## begin Source records

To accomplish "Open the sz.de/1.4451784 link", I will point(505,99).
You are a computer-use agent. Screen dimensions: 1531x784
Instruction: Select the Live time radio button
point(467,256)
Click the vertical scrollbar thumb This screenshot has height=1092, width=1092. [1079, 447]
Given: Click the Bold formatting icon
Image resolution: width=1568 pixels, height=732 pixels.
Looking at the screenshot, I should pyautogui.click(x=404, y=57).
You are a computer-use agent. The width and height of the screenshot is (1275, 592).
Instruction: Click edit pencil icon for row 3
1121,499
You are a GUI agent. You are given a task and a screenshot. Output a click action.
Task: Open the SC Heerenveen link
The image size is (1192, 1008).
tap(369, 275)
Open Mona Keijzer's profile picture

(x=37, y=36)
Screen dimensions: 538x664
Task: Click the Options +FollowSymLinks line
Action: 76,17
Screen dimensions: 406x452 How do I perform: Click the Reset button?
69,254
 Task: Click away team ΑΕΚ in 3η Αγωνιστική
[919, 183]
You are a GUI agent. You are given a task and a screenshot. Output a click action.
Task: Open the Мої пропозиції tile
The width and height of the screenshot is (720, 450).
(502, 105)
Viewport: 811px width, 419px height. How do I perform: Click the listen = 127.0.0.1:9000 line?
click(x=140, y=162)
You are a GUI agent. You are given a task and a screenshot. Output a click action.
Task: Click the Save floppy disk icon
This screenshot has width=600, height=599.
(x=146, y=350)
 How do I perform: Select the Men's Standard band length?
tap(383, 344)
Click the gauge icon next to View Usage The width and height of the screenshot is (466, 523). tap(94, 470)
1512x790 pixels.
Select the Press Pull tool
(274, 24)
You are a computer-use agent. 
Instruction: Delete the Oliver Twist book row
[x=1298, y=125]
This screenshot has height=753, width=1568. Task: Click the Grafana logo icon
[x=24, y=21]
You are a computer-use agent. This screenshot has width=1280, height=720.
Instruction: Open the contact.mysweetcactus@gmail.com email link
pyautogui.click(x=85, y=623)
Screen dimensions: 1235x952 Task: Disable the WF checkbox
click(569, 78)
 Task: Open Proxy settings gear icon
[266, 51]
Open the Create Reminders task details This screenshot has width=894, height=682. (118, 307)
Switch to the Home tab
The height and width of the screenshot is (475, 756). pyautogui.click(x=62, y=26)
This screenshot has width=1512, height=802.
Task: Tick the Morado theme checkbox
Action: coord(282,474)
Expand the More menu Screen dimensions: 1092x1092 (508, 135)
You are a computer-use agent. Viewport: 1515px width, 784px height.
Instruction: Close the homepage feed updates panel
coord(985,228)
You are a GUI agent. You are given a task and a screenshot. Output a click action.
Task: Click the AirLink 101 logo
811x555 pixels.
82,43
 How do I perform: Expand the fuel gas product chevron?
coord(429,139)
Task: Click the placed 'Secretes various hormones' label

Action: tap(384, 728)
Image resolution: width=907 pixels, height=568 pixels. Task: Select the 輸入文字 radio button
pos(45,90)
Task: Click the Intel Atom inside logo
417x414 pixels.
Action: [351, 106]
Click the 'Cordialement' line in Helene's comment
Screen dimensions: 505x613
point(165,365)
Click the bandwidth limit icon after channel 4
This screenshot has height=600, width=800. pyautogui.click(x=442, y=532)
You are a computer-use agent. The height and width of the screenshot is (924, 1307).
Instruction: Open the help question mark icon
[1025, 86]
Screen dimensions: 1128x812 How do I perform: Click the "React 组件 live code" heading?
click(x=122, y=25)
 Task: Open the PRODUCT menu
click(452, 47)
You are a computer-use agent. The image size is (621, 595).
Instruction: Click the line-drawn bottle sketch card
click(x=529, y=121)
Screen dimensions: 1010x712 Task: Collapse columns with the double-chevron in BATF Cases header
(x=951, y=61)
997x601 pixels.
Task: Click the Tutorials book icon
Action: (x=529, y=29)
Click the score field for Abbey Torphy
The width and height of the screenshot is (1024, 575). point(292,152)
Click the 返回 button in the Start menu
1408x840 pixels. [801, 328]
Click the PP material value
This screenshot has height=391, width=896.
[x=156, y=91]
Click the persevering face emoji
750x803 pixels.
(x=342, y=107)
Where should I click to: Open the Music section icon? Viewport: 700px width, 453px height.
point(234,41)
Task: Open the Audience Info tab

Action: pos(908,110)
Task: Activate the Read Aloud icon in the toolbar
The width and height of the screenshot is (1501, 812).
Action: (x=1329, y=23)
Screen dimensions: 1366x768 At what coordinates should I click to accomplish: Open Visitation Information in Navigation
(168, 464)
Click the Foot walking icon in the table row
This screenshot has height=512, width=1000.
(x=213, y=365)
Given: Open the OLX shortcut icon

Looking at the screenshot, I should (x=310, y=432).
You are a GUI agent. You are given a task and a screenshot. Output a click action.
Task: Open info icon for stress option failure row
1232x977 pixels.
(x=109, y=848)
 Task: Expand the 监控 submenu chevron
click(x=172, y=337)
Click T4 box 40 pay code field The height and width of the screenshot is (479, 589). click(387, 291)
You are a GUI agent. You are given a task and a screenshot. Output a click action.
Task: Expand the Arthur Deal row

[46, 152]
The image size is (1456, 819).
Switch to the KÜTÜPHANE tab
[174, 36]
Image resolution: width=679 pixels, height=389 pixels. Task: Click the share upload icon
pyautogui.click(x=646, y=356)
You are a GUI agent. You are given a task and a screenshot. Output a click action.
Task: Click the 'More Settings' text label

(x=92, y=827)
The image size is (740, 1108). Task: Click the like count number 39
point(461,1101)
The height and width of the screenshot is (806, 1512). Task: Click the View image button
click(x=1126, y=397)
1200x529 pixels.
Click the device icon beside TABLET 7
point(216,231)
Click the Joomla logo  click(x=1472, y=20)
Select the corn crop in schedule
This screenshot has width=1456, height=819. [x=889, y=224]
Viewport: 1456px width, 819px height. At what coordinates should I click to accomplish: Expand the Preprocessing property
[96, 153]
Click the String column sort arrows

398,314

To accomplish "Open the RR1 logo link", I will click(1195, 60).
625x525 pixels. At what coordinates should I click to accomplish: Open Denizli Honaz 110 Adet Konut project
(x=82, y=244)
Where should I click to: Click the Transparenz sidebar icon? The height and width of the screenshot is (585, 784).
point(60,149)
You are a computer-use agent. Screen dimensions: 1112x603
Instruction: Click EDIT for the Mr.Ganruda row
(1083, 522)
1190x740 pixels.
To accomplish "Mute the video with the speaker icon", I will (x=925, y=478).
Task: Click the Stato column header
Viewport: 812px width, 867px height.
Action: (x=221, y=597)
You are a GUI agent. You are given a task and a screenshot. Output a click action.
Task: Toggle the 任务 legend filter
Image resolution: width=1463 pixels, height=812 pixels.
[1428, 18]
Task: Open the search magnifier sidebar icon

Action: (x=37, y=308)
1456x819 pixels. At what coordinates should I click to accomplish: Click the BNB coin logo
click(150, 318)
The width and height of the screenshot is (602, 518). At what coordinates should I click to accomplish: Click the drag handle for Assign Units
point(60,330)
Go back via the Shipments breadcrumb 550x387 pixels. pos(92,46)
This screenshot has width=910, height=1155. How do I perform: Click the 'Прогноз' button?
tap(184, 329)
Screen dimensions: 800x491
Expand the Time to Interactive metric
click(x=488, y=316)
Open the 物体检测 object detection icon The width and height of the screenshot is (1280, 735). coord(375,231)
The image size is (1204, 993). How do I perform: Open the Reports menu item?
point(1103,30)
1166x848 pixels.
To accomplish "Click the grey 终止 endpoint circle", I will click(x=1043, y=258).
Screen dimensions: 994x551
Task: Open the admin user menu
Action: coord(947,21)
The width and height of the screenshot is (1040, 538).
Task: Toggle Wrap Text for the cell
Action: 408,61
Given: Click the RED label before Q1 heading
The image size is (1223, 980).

## end Source records

Please render every row above as a Markdown table with two columns, Number and Text, giving each line its number and its text, and leave out any blank lines.

| Number | Text |
|---|---|
| 1 | To accomplish "Open the sz.de/1.4451784 link", I will point(505,99). |
| 2 | You are a computer-use agent. Screen dimensions: 1531x784 |
| 3 | Instruction: Select the Live time radio button |
| 4 | point(467,256) |
| 5 | Click the vertical scrollbar thumb This screenshot has height=1092, width=1092. [1079, 447] |
| 6 | Given: Click the Bold formatting icon |
| 7 | Image resolution: width=1568 pixels, height=732 pixels. |
| 8 | Looking at the screenshot, I should pyautogui.click(x=404, y=57). |
| 9 | You are a computer-use agent. The width and height of the screenshot is (1275, 592). |
| 10 | Instruction: Click edit pencil icon for row 3 |
| 11 | 1121,499 |
| 12 | You are a GUI agent. You are given a task and a screenshot. Output a click action. |
| 13 | Task: Open the SC Heerenveen link |
| 14 | The image size is (1192, 1008). |
| 15 | tap(369, 275) |
| 16 | Open Mona Keijzer's profile picture |
| 17 | (x=37, y=36) |
| 18 | Screen dimensions: 538x664 |
| 19 | Task: Click the Options +FollowSymLinks line |
| 20 | Action: 76,17 |
| 21 | Screen dimensions: 406x452 How do I perform: Click the Reset button? |
| 22 | 69,254 |
| 23 |  Task: Click away team ΑΕΚ in 3η Αγωνιστική |
| 24 | [919, 183] |
| 25 | You are a GUI agent. You are given a task and a screenshot. Output a click action. |
| 26 | Task: Open the Мої пропозиції tile |
| 27 | The width and height of the screenshot is (720, 450). |
| 28 | (502, 105) |
| 29 | Viewport: 811px width, 419px height. How do I perform: Click the listen = 127.0.0.1:9000 line? |
| 30 | click(x=140, y=162) |
| 31 | You are a GUI agent. You are given a task and a screenshot. Output a click action. |
| 32 | Task: Click the Save floppy disk icon |
| 33 | This screenshot has width=600, height=599. |
| 34 | (x=146, y=350) |
| 35 |  How do I perform: Select the Men's Standard band length? |
| 36 | tap(383, 344) |
| 37 | Click the gauge icon next to View Usage The width and height of the screenshot is (466, 523). tap(94, 470) |
| 38 | 1512x790 pixels. |
| 39 | Select the Press Pull tool |
| 40 | (274, 24) |
| 41 | You are a computer-use agent.  |
| 42 | Instruction: Delete the Oliver Twist book row |
| 43 | [x=1298, y=125] |
| 44 | This screenshot has height=753, width=1568. Task: Click the Grafana logo icon |
| 45 | [x=24, y=21] |
| 46 | You are a computer-use agent. This screenshot has width=1280, height=720. |
| 47 | Instruction: Open the contact.mysweetcactus@gmail.com email link |
| 48 | pyautogui.click(x=85, y=623) |
| 49 | Screen dimensions: 1235x952 Task: Disable the WF checkbox |
| 50 | click(569, 78) |
| 51 |  Task: Open Proxy settings gear icon |
| 52 | [266, 51] |
| 53 | Open the Create Reminders task details This screenshot has width=894, height=682. (118, 307) |
| 54 | Switch to the Home tab |
| 55 | The height and width of the screenshot is (475, 756). pyautogui.click(x=62, y=26) |
| 56 | This screenshot has width=1512, height=802. |
| 57 | Task: Tick the Morado theme checkbox |
| 58 | Action: coord(282,474) |
| 59 | Expand the More menu Screen dimensions: 1092x1092 (508, 135) |
| 60 | You are a computer-use agent. Viewport: 1515px width, 784px height. |
| 61 | Instruction: Close the homepage feed updates panel |
| 62 | coord(985,228) |
| 63 | You are a GUI agent. You are given a task and a screenshot. Output a click action. |
| 64 | Task: Click the AirLink 101 logo |
| 65 | 811x555 pixels. |
| 66 | 82,43 |
| 67 |  How do I perform: Expand the fuel gas product chevron? |
| 68 | coord(429,139) |
| 69 | Task: Click the placed 'Secretes various hormones' label |
| 70 | Action: tap(384, 728) |
| 71 | Image resolution: width=907 pixels, height=568 pixels. Task: Select the 輸入文字 radio button |
| 72 | pos(45,90) |
| 73 | Task: Click the Intel Atom inside logo |
| 74 | 417x414 pixels. |
| 75 | Action: [351, 106] |
| 76 | Click the 'Cordialement' line in Helene's comment |
| 77 | Screen dimensions: 505x613 |
| 78 | point(165,365) |
| 79 | Click the bandwidth limit icon after channel 4 |
| 80 | This screenshot has height=600, width=800. pyautogui.click(x=442, y=532) |
| 81 | You are a computer-use agent. The height and width of the screenshot is (924, 1307). |
| 82 | Instruction: Open the help question mark icon |
| 83 | [1025, 86] |
| 84 | Screen dimensions: 1128x812 How do I perform: Click the "React 组件 live code" heading? |
| 85 | click(x=122, y=25) |
| 86 |  Task: Open the PRODUCT menu |
| 87 | click(452, 47) |
| 88 | You are a computer-use agent. The image size is (621, 595). |
| 89 | Instruction: Click the line-drawn bottle sketch card |
| 90 | click(x=529, y=121) |
| 91 | Screen dimensions: 1010x712 Task: Collapse columns with the double-chevron in BATF Cases header |
| 92 | (x=951, y=61) |
| 93 | 997x601 pixels. |
| 94 | Task: Click the Tutorials book icon |
| 95 | Action: (x=529, y=29) |
| 96 | Click the score field for Abbey Torphy |
| 97 | The width and height of the screenshot is (1024, 575). point(292,152) |
| 98 | Click the 返回 button in the Start menu |
| 99 | 1408x840 pixels. [801, 328] |
| 100 | Click the PP material value |
| 101 | This screenshot has height=391, width=896. |
| 102 | [x=156, y=91] |
| 103 | Click the persevering face emoji |
| 104 | 750x803 pixels. |
| 105 | (x=342, y=107) |
| 106 | Where should I click to: Open the Music section icon? Viewport: 700px width, 453px height. |
| 107 | point(234,41) |
| 108 | Task: Open the Audience Info tab |
| 109 | Action: pos(908,110) |
| 110 | Task: Activate the Read Aloud icon in the toolbar |
| 111 | The width and height of the screenshot is (1501, 812). |
| 112 | Action: (x=1329, y=23) |
| 113 | Screen dimensions: 1366x768 At what coordinates should I click to accomplish: Open Visitation Information in Navigation |
| 114 | (168, 464) |
| 115 | Click the Foot walking icon in the table row |
| 116 | This screenshot has height=512, width=1000. |
| 117 | (x=213, y=365) |
| 118 | Given: Open the OLX shortcut icon |
| 119 | Looking at the screenshot, I should (x=310, y=432). |
| 120 | You are a GUI agent. You are given a task and a screenshot. Output a click action. |
| 121 | Task: Open info icon for stress option failure row |
| 122 | 1232x977 pixels. |
| 123 | (x=109, y=848) |
| 124 |  Task: Expand the 监控 submenu chevron |
| 125 | click(x=172, y=337) |
| 126 | Click T4 box 40 pay code field The height and width of the screenshot is (479, 589). click(387, 291) |
| 127 | You are a GUI agent. You are given a task and a screenshot. Output a click action. |
| 128 | Task: Expand the Arthur Deal row |
| 129 | [46, 152] |
| 130 | The image size is (1456, 819). |
| 131 | Switch to the KÜTÜPHANE tab |
| 132 | [174, 36] |
| 133 | Image resolution: width=679 pixels, height=389 pixels. Task: Click the share upload icon |
| 134 | pyautogui.click(x=646, y=356) |
| 135 | You are a GUI agent. You are given a task and a screenshot. Output a click action. |
| 136 | Task: Click the 'More Settings' text label |
| 137 | (x=92, y=827) |
| 138 | The image size is (740, 1108). Task: Click the like count number 39 |
| 139 | point(461,1101) |
| 140 | The height and width of the screenshot is (806, 1512). Task: Click the View image button |
| 141 | click(x=1126, y=397) |
| 142 | 1200x529 pixels. |
| 143 | Click the device icon beside TABLET 7 |
| 144 | point(216,231) |
| 145 | Click the Joomla logo  click(x=1472, y=20) |
| 146 | Select the corn crop in schedule |
| 147 | This screenshot has width=1456, height=819. [x=889, y=224] |
| 148 | Viewport: 1456px width, 819px height. At what coordinates should I click to accomplish: Expand the Preprocessing property |
| 149 | [96, 153] |
| 150 | Click the String column sort arrows |
| 151 | 398,314 |
| 152 | To accomplish "Open the RR1 logo link", I will click(1195, 60). |
| 153 | 625x525 pixels. At what coordinates should I click to accomplish: Open Denizli Honaz 110 Adet Konut project |
| 154 | (x=82, y=244) |
| 155 | Where should I click to: Click the Transparenz sidebar icon? The height and width of the screenshot is (585, 784). |
| 156 | point(60,149) |
| 157 | You are a computer-use agent. Screen dimensions: 1112x603 |
| 158 | Instruction: Click EDIT for the Mr.Ganruda row |
| 159 | (1083, 522) |
| 160 | 1190x740 pixels. |
| 161 | To accomplish "Mute the video with the speaker icon", I will (x=925, y=478). |
| 162 | Task: Click the Stato column header |
| 163 | Viewport: 812px width, 867px height. |
| 164 | Action: (x=221, y=597) |
| 165 | You are a GUI agent. You are given a task and a screenshot. Output a click action. |
| 166 | Task: Toggle the 任务 legend filter |
| 167 | Image resolution: width=1463 pixels, height=812 pixels. |
| 168 | [1428, 18] |
| 169 | Task: Open the search magnifier sidebar icon |
| 170 | Action: (x=37, y=308) |
| 171 | 1456x819 pixels. At what coordinates should I click to accomplish: Click the BNB coin logo |
| 172 | click(150, 318) |
| 173 | The width and height of the screenshot is (602, 518). At what coordinates should I click to accomplish: Click the drag handle for Assign Units |
| 174 | point(60,330) |
| 175 | Go back via the Shipments breadcrumb 550x387 pixels. pos(92,46) |
| 176 | This screenshot has width=910, height=1155. How do I perform: Click the 'Прогноз' button? |
| 177 | tap(184, 329) |
| 178 | Screen dimensions: 800x491 |
| 179 | Expand the Time to Interactive metric |
| 180 | click(x=488, y=316) |
| 181 | Open the 物体检测 object detection icon The width and height of the screenshot is (1280, 735). coord(375,231) |
| 182 | The image size is (1204, 993). How do I perform: Open the Reports menu item? |
| 183 | point(1103,30) |
| 184 | 1166x848 pixels. |
| 185 | To accomplish "Click the grey 终止 endpoint circle", I will click(x=1043, y=258). |
| 186 | Screen dimensions: 994x551 |
| 187 | Task: Open the admin user menu |
| 188 | Action: coord(947,21) |
| 189 | The width and height of the screenshot is (1040, 538). |
| 190 | Task: Toggle Wrap Text for the cell |
| 191 | Action: 408,61 |
| 192 | Given: Click the RED label before Q1 heading |
| 193 | The image size is (1223, 980). |